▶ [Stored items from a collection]
————

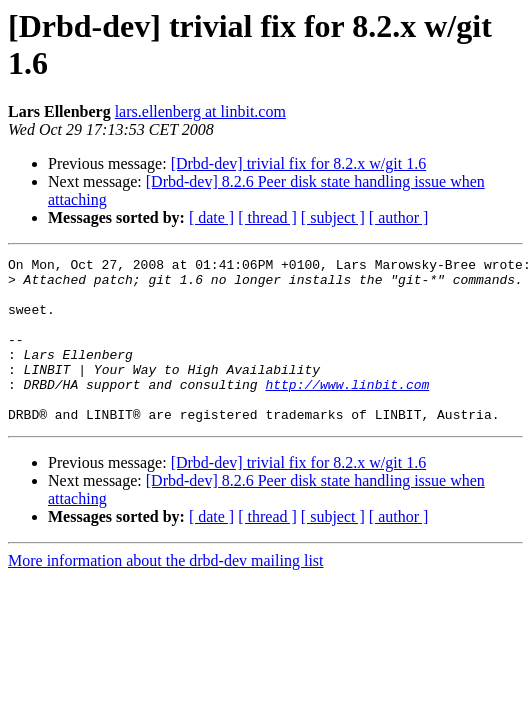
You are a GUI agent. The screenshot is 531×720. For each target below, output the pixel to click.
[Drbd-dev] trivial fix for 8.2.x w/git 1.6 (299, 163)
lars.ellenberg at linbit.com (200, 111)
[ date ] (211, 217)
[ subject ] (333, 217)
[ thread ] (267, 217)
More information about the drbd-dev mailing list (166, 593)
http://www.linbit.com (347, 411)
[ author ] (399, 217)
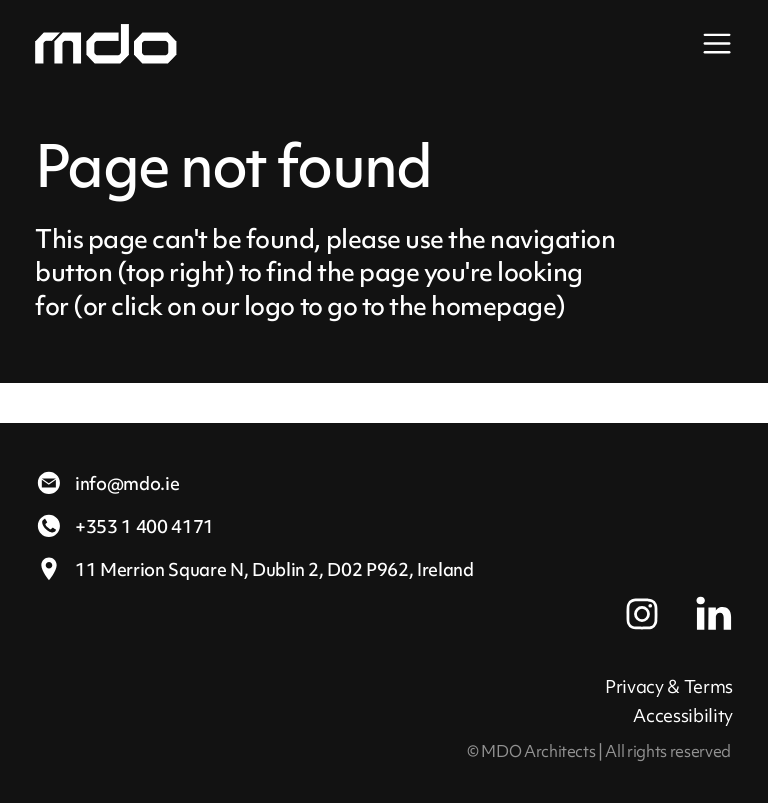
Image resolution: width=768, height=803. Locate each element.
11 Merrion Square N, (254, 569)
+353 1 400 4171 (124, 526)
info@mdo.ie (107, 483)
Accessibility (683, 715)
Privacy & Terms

————

▶ [WHAT IS NEEDED] Please copy every line of the data above word for word, leaving out the pictures.

▶ [EXERCISE SOLUTION]
You are a GUI agent. The screenshot is 531×720. For each target below, output the pixel to click.
[Drbd-dev] trivial fix for 8.2.x w/git 1.6 (299, 163)
lars.ellenberg at linbit.com (200, 111)
[ date ] (211, 217)
[ subject ] (333, 217)
[ thread ] (267, 217)
More information about the drbd-dev mailing list (166, 593)
http://www.linbit.com (347, 411)
[ author ] (399, 217)
Image resolution: width=768, height=803. Locate each element.
11 Merrion Square N, (254, 569)
+353 1 400 4171 (124, 526)
info@mdo.ie (107, 483)
Accessibility (683, 715)
Privacy & Terms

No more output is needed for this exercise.